July 12, 2011 in Awful Things

“It’s called dissociation, and is a common and quite unsettling response to extreme trauma. She eventually curled into a ball and grew quiet, tears still pouring down her face. But I could sense only a disembodied version of myself hovering somewhere behind me and to my left, outside my window. ‘Who are those people?’ I could hear it asking. ‘What’s that awful thing going on inside that car?’”

These are the words of Mother Jones writer Mac McClelland, describing her experience riding in a car with a Haitian rape survivor when the car passed by the victim’s rapist, causing the victim to come unhinged.

But if Mac McClelland was indeed having an out-of-body experience, it wasn’t so out-of-body that she wasn’t able to liveblog it on Twitter, using the victim’s real name.

And the following tweet suggests that someone warned her about the dangers of publicizing this event the very day she was doing it:

(Yes, K* knows I’m a journalist, and no, trust that I’ve ensured I’m not endangering her. Come on.)

Nine months later, McClelland published this piece for Good, entitled “I’m Gonna Need You to Fight Me On This: How Violent Sex Helped Ease My PTSD,” retelling K*’s story, but changing her name to Sybille.  In it, she describes how what took place in the car, as well as how she herself was threatened with rape by a Haitian driver who was assisting the Mother Jones crew, gave her a case of PTSD that she cured by enlisting the help of an ex-boyfriend to fake rape her.

“I did not enjoy it in the way a person getting screwed normally would. But as it became clear that I could endure it, I started to take deeper breaths. And my mind stayed there, stayed present even when it became painful, even when he suddenly smothered me with a pillow, not to asphyxiate me but so that he didn’t break my jaw when he drew his elbow back and slammed his fist into my face. Two, three, four times. My body felt devastated but relieved; I’d lost, but survived. After he climbed off me, he gathered me up in his arms. I broke into a thousand pieces on his chest, sobbing so hard that my ribs felt like they were coming loose…Isaac pulled my hair away from my wet face, repeating over and over and over something that he probably believed but that I had to relearn. ‘You are so strong,’ he said. ‘You are so strong. You are so strong.’”

Marjorie Valburn at Slate perhaps said it best in her criticism of the piece:

I’m annoyed that people are often more interested in a story about poor black people/poor black country/genocide in the Sudan/etc. when the central character in that story is a white person. I mean all of Port-au-Prince is suffering from PTSD and I’m supposed to care about some woman who parachutes in for a couple of weeks and has the luxury to leave whenever she wants because she’s been inconveniently traumatized?

While the violent sex article was not the only thing McClelland published about Haiti, her article for Good and the resulting thud that echoed through the internet following its publication rubbed many people the wrong way.  Scores of people lined up to criticize Mac McClelland for turning this woman’s rape into a story about Mac McClelland.

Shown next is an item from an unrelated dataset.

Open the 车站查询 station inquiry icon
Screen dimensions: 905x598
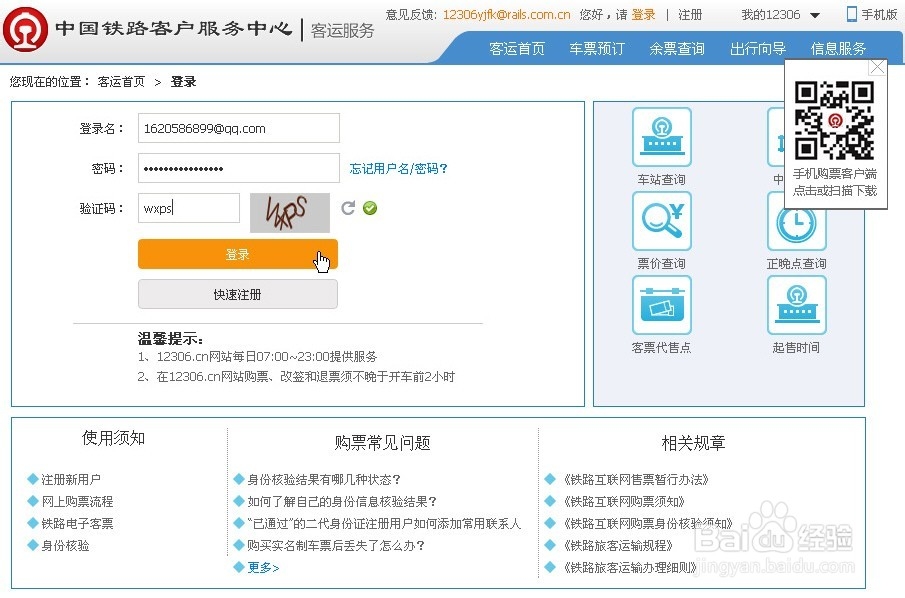[x=660, y=137]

It takes a narcissist to look for themselves in any tragic story.  It takes something else entirely to do this to a victim that you’ve met face-to-face and shared a little bit of your life with.  The biggest news flash for McClelland after developing PTSD from simply hearing accounts of rape should have been the revelation that these women actually lived through it.  That alone could have made for compelling reading.

Instead, McClelland penned a 3,000 word essay about herself.

In response to the wave of criticism, McClelland detracted attention from the real issue people took with her piece, and made it about her gender:

“Nobody would be slut-shaming me [if I were a man]… And if that had happened to a man, people would be fucking horrified. No one would be like, ‘If he can’t handle getting threatened with possible rape then he should just stay home and become an interior decorator, because he obviously can’t do his job.’… I know how people are about sex, and I know how people are about women writing about sex–people hate when women write comfortably about sex…”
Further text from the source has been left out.